Gilsdorf, Ethan. Fantasy Freaks and Gaming Geeks: An Epic Quest for Reality Among Role Players, Online Gamers, and Other Dwellers of Imaginary Realms. Lyons Press, 2009. ISBN 978-1599214801 336 pp. $
When Ethan Gilsdorf was 17, he put down his 20-sided die in pursuit of girls, and by all appearances, gave nary a backwards glance to his roleplaying past as he moved forward to college and beyond. On the sly, however, he dabbled in geekdom like a tippler hiding his bottle in a brown paper: a few quarters in an arcade here… browsing the new editions of D&D Rulebooks there … checking out Magic: the Gathering…
Then, in 2001 Fellowship of the RIng came out, and he fell off the wagon. He was fascinated with the Tolkien realm that Peter Jackson portrayed in his three award-winning epic films. Not only did it create some conflict with his significant other, it awakened an urge to reconnect with his geek past and investigate the appeal of immersive fantasy in his life and in the life of others. Was he truly an adult, or stagnated in adolescent? To find out, Gilsdorf made a list of why fantasy appeals, and then set off on a classic hero’s journey to discover the answer.
While on this quest, Gilsdorf doesn’t just interview and observe; he delved right in. His travels take him there and back again, from Oxford England to pay graveside respects and then drink toasts to the Professor with Tolkeinites, to Cambridge MA to play D&D, and south to Atlanta to participate in the Forest of Doors for a LARP weekend. He spends some quality time with Harry and the Potters, descends into MMO culture and emerges wanting the real thing, so he attends Dragon*Con, described as a “four day Halloween party embraced by every subculture” and finally journeys back across the pond on a New Zealand adventure to visit filming locations for the LoTR trilogy. Along the way, he wonders if the armed forces can’t be likened to some sort of RP, ponders the staying power of Geeks in Love, and has his paradigm of what it means to be a geek in constant shift.
Gilsdorf is a solid writer and good storyteller; no surprise there, for someone with his role-playing background.

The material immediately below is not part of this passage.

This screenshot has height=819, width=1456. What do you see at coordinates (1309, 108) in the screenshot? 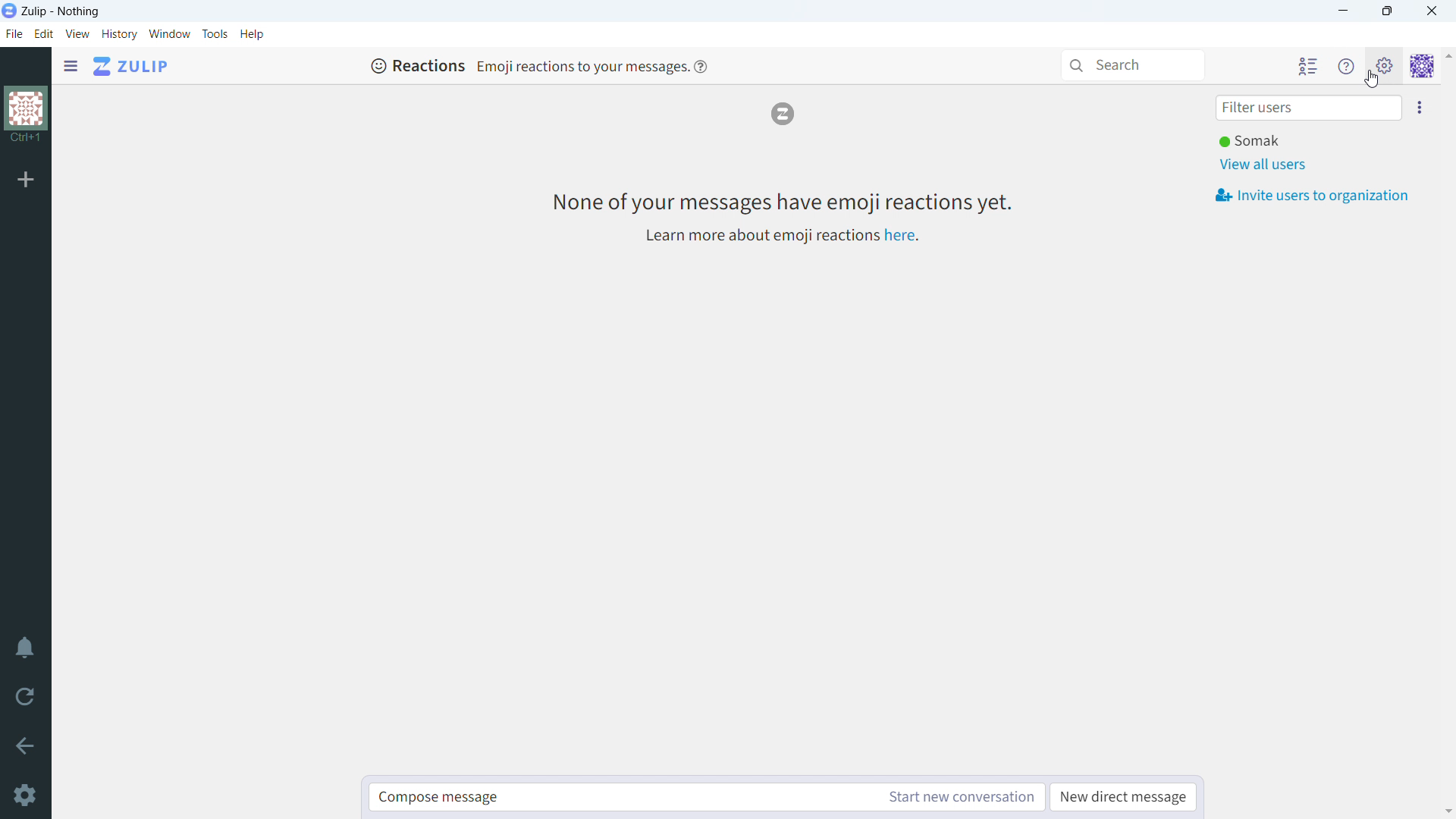
I see `filter users` at bounding box center [1309, 108].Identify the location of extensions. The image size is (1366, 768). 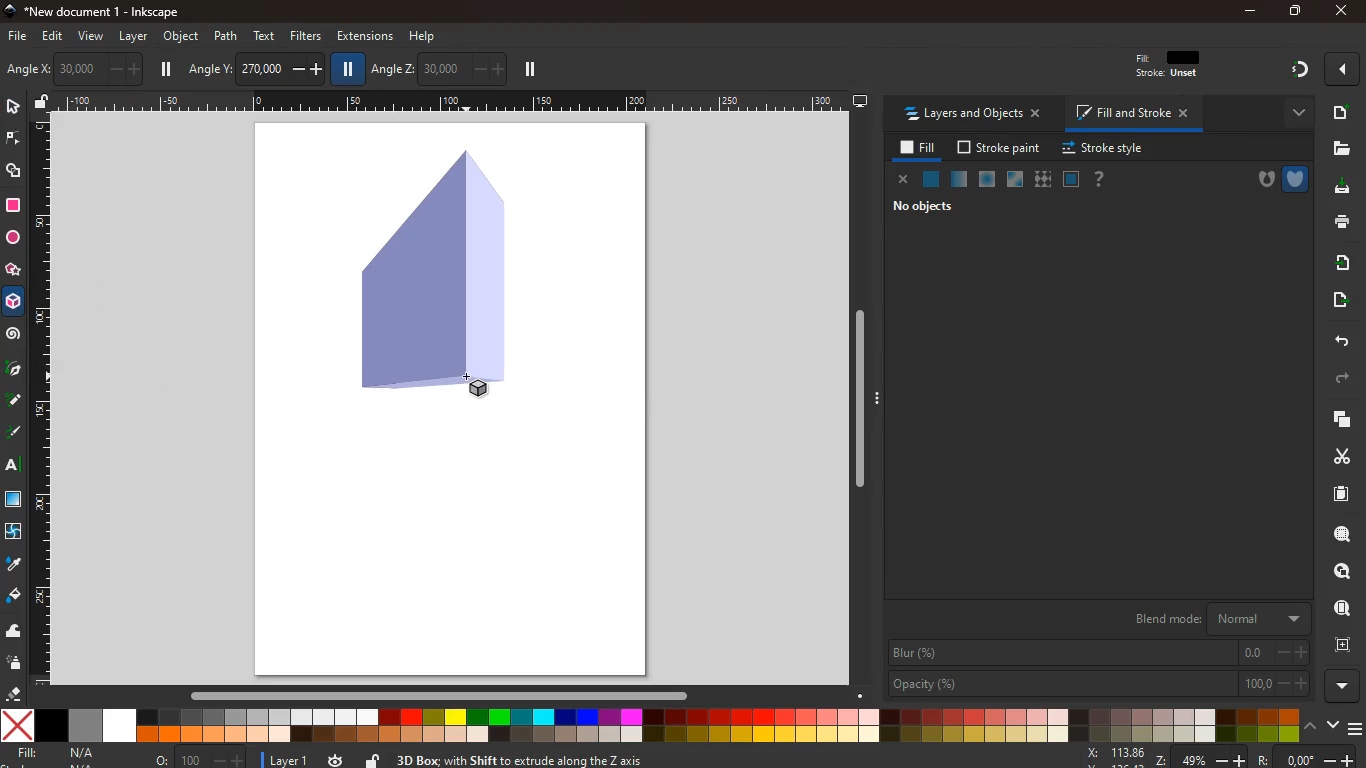
(364, 36).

He juxtaposes his personal story with strong journalistic reporting, and infuses everything with a dose of integrity. A glossary of terms is appended, though many words are defined in context–the footnote on LARPing, while extensive, is particularly excellent. Photos, many taken by the author, and excerpts from primary sources, add to Gilsdorf’s narrative.
Says Gilsdorf, about halfway through the book, “the appeal of LARPing was not the battles, but the collective storytelling, the camaraderie.” Certain, this can be applied to all kinds of gaming as well – it’s about the story and the people, the gaming experience, not the game play.
This book serves as a guide to the colliding world of gaming and fantasy genre, and is an excellent primer for those who don’t “get” it and are ready to make the leap to the experiential side of things. It will also have appeal to gamers who want to read about other aspects of fantasy and gaming subculture, and who want to see themselves represented fairly and insightfully in print. This book is recommended for public and academic library collections.